Un ragazzo la invitò a ballare e se la portò via, mentre Paolo stava ancora parlando. Ne fu avvilito e infuriato: immaginò di essere alto, atletico, forte, anzi fortissimo. Quello era un covo di spie che avevano rapito Claudia e lui un agente segreto. Entrava col mitra sotto il braccio, cauto e silenzioso come una pantera. Pochi minuti di ferocissima lotta e tutte le spie cadevano crivellate di colpi. Claudia, salva per il suo eroismo, gli si precipitava fra le braccia. Il comandante in persona, il più importante di tutti, lo faceva chiamare per conferirgli di persona una speciale decorazione e per dirgli…

“Un po’ d’aranciata, Donati?”

Tutto come prima: festa, muri, compagni, poltrone, mobili, bicchieri, bottigliette, giradischi che assordava, e Claudia che se la spassava con gli altri.

“Sì, grazie.”

“Meno male. È la terza volta che te lo chiedo.”

Mentre sorseggiava la bibita, Paolo pensò di tentare con Claudia un invito al ballo. Immaginava che avrebbe fatto una figura meschina, ma poteva tenersi in disparte mentre gli altri le parlavano, la prendevano tra le braccia, gioivano della sua compagnia? Appena il disco finì, mise in atto l’idea, ma credette suo dovere avvisarla della propria assoluta inesperienza.

“Non importa: ti insegno io”, ella rispose con l’abituale sorriso, che andò dritto al cuore di Paolo.

Per nulla imbarazzata, gli mostrò come doveva abbracciarla, ed egli, al contatto di lei, fu scosso da un brivido. Mentre Claudia lo guidava con grazia, si sentiva un bastone, rigido, emozionatissimo. Che avrebbero detto i compagni delle sue goffe zampate? cosa ne avrebbe pensato la “dolce fanciulla”? E sua madre? perché mai gli veniva da pensare a sua madre? avrebbe detto che era “scosso”, che nel suo modo di parlare significava “non proprio a posto con la testa”. Pensare a sua madre gli faceva sempre l’effetto della testa di Medusa. Cominciò a pentirsi della propria audacia. Volle dire qualcosa per nascondere l’imbarazzo. Poi gli venne alla memoria di aver letto da qualche parte che “la donna si conquista con lo sguardo”, e tentò di esprimere con gli occhi quello che non osava dire a parole: l’amore in cui aveva riposto tutto il suo sentimento vergine, intatto.

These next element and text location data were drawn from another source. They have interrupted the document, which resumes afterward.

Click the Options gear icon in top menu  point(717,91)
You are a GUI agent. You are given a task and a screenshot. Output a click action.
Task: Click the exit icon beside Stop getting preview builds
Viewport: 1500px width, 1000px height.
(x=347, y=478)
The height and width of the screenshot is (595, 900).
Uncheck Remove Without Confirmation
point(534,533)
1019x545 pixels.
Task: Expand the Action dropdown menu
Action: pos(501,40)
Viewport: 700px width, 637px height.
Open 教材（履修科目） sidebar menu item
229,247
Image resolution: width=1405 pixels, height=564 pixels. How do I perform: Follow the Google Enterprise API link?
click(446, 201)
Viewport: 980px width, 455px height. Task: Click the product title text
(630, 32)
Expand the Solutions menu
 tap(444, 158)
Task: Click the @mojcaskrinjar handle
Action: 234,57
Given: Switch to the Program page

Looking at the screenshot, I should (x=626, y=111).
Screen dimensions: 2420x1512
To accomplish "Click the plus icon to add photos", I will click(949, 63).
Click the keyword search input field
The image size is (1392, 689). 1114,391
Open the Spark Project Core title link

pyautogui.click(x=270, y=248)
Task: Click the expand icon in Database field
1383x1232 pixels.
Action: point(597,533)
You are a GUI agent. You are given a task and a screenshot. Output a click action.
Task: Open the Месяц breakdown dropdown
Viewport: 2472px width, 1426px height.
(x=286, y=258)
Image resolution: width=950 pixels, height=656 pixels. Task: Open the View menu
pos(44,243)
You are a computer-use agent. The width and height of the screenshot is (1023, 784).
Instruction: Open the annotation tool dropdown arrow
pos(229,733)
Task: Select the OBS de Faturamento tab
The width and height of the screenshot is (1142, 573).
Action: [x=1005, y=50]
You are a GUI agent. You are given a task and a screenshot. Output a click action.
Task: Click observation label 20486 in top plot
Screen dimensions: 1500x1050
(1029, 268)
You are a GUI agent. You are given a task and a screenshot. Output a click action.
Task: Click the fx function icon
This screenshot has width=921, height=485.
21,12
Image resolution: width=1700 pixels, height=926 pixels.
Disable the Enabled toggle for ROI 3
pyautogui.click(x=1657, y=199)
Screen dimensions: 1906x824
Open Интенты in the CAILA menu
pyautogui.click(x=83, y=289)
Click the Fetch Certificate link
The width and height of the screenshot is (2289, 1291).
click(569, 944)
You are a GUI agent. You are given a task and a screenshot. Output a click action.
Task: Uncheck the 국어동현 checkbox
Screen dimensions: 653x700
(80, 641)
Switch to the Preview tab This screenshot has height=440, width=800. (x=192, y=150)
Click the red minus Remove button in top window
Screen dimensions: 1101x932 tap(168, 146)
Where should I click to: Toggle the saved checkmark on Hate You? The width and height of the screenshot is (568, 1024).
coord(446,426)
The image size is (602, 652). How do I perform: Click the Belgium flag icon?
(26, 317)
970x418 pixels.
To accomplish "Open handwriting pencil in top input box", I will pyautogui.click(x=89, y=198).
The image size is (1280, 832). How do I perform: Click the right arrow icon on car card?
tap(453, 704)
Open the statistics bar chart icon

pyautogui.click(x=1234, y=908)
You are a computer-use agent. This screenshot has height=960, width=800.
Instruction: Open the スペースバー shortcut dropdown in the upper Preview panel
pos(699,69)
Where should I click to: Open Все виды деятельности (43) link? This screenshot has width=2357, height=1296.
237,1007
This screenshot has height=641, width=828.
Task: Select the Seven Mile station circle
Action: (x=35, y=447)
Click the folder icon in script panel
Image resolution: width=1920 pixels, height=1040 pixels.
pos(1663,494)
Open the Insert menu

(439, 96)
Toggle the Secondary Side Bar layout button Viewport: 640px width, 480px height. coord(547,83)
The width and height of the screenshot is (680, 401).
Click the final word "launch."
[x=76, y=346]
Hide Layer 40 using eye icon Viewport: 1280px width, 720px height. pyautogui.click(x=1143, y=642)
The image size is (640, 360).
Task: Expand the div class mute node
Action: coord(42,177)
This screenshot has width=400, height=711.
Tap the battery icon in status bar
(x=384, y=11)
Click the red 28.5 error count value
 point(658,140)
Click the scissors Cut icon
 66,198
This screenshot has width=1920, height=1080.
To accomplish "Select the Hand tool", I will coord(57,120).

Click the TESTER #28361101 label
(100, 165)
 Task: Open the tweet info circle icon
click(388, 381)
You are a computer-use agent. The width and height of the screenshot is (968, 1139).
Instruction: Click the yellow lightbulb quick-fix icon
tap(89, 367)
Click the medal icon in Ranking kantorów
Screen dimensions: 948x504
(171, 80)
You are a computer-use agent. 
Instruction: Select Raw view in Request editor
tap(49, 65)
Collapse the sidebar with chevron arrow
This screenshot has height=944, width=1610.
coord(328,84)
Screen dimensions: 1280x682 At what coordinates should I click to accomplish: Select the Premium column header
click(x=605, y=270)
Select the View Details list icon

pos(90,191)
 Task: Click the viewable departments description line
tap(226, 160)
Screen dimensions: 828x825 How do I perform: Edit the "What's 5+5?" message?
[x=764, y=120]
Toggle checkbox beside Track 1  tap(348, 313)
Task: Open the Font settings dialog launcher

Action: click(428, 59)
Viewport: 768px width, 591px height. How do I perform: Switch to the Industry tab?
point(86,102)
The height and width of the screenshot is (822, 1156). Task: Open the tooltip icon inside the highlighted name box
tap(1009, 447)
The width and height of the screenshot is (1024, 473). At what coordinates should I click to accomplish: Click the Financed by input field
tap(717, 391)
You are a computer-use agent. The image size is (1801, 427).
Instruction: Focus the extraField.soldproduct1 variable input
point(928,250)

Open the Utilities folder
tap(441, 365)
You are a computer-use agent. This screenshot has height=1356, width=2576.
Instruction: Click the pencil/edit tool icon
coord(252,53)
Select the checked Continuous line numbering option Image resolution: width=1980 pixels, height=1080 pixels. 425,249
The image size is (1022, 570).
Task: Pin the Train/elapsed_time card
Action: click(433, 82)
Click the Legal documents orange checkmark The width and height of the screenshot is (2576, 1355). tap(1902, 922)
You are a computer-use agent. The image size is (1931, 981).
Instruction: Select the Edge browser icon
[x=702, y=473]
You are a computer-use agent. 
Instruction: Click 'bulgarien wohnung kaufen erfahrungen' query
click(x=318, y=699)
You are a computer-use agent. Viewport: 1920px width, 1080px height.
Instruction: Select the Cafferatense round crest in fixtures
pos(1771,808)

Claudia lo guardava pensando: “Sembra un pesce bollito”.

Alcuni compagni non mancarono di notare quell’atteggiamento di adorazione. Ce n’erano due che, appoggiati al muro con le mani in tasca, fissavano con insistenza Paolo e Claudia. Uno, il più piccolo della classe, nero di occhi e di capelli, con un gran ciuffo impertinente sulla fronte; l’altro, circa della stessa statura di Paolo, aveva tratti meno marcati e aspetto più composto, un sorriso vacuo sempre dipinto sulla faccia. Quest’ultimo si chiamava Leonida Motterini, un pluriripetente, invitato alla festa per misericordia, dato che piativa sempre per non essere escluso. Il nome dell’altro non è stato tramandato alla storia. I due tizi cominciarono a ridere e far commenti sulla nuova coppia.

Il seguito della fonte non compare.